What Do I Have to Do to Earn a Referral Fee?
Unless you prefer otherwise, we will copy you on all pleadings and substantive correspondence. Upon request, we will invite you to attend all client meetings, depositions, and hearings, but your attendance is not required at any proceeding, including hearings and trial. we will update you by phone or email from time to time at your request.
Sometimes lawyers are surprised to know they can earn money by simply talking to a potential client, recognizing a potentially valid case and calling our office, but there is absolutely nothing unethical about earning a fee by referring a case. The ethics rules absolutely permit referral fees and we believe it is completely reasonable to pay such fees.
Why should you be able to earn a fee? Because over the years you have developed the trust of your client base – your clients have come to count on you for advice on a variety of issues, including personal and business legal matters. Even the people in your community who have not yet been your clients are aware of your reputation and have confidence in you, as best demonstrated by the fact that they reached out to you in a time of need. That trust and those years of service make it entirely appropriate for you to receive a referral fee for helping a client find the right lawyer to most effectively handle a serious personal injury or wrongful death claim.
Remember, the fee we charge does not mean your client pays more. We charge the exact same contingent fee percentage whether we pay a referral fee to another lawyer or not. Thus, it costs your client absolutely no extra money for you to ask us to work on the case. They will pay the same contingent fee they would have paid had they come directly to us rather than coming to you first.

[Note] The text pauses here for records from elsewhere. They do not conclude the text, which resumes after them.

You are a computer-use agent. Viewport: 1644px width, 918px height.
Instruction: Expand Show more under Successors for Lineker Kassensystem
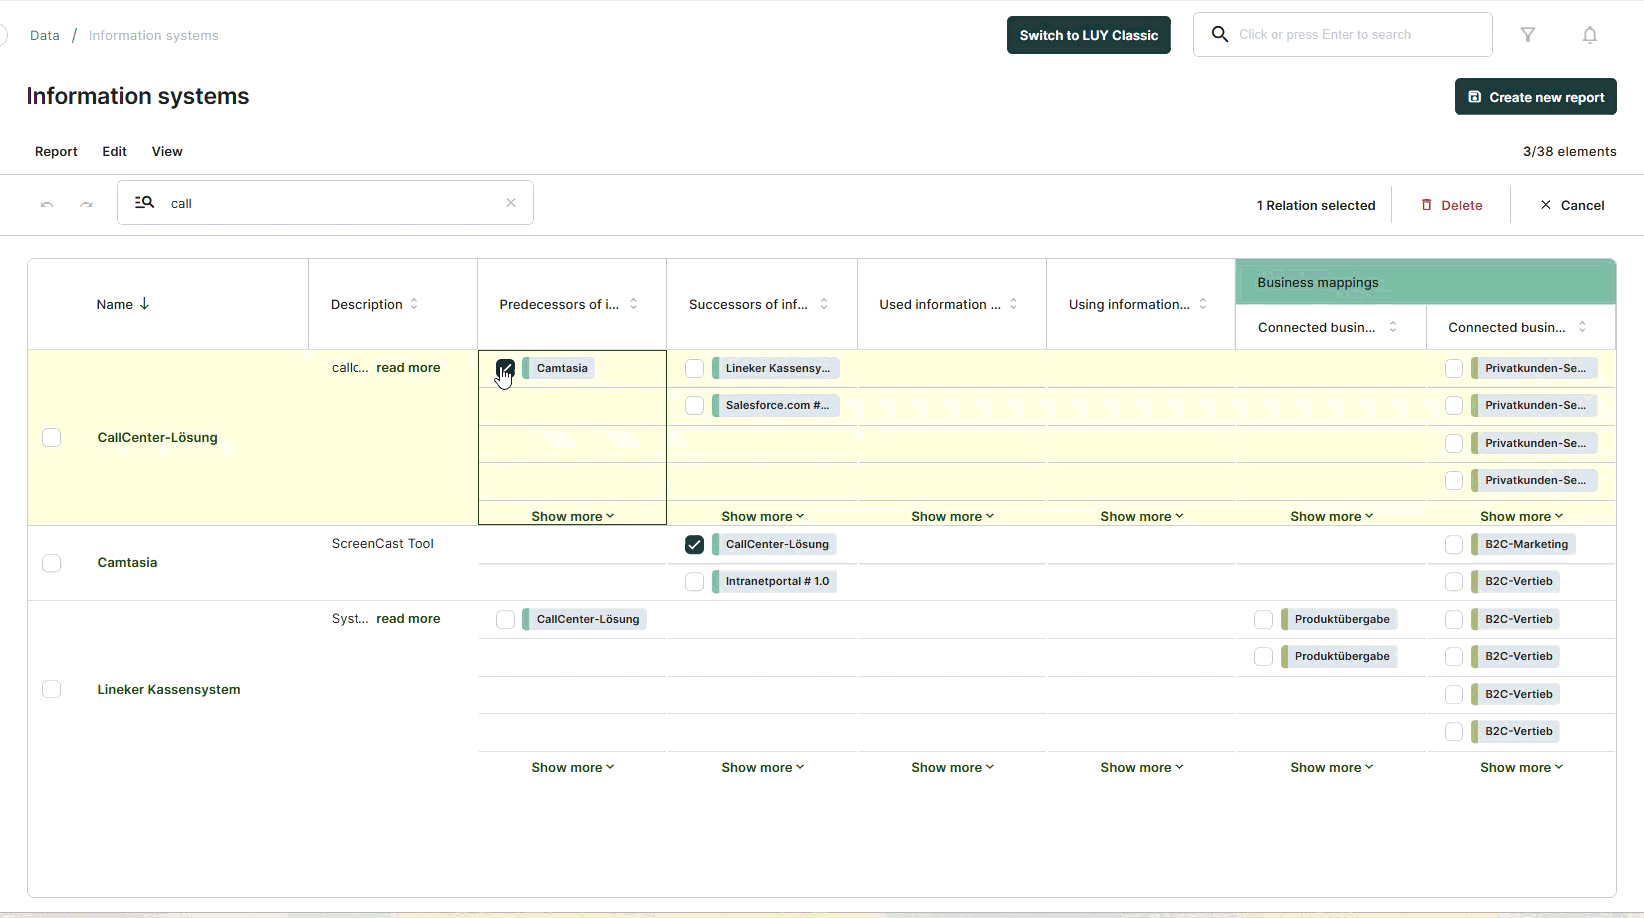click(762, 767)
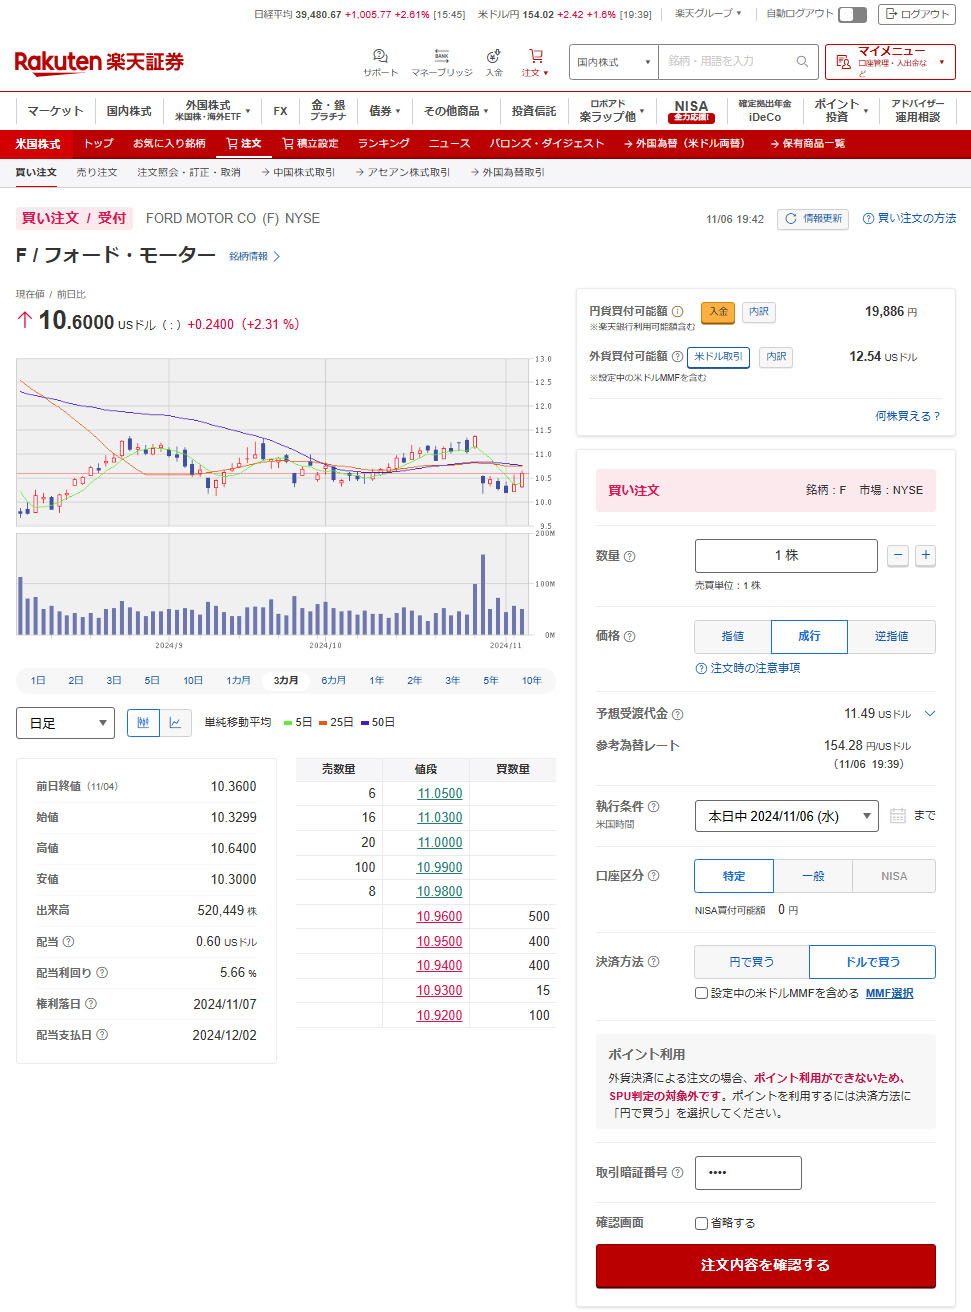Click the 注文内容を確認する button
This screenshot has width=971, height=1312.
click(765, 1265)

In addition to a referral fee being ethically allowed in Tennessee, a referral is sometimes the most ethical way to proceed for a potential client. To the extent a lawyer (a) lacks litigation or trial experience generally or in the particular type of case presented; (b) does not have the resources to invest the necessary time and money in the case; and/or (c) cannot afford to take the risk of losing the case, many lawyers feel an ethical obligation to seek the help of additional counsel on the case. Our experience has been that the lawyers who refer cases to us do so primarily out of a desire to help their clients, family, and friends achieve a prompt and just resolution of their cases.
Fortunately, Tennessee legal ethics rules reward such conduct by allowing the referring lawyer to receive a portion of the contingent fee ultimately paid in such circumstances.
If you have additional questions or would like to discuss the referral of a case, please call John Day at 615-742-4880 or toll-free at 866.812.8787 or send him an email at email@example.com. For more information about our firm, see our website at www.johndaylegal.com.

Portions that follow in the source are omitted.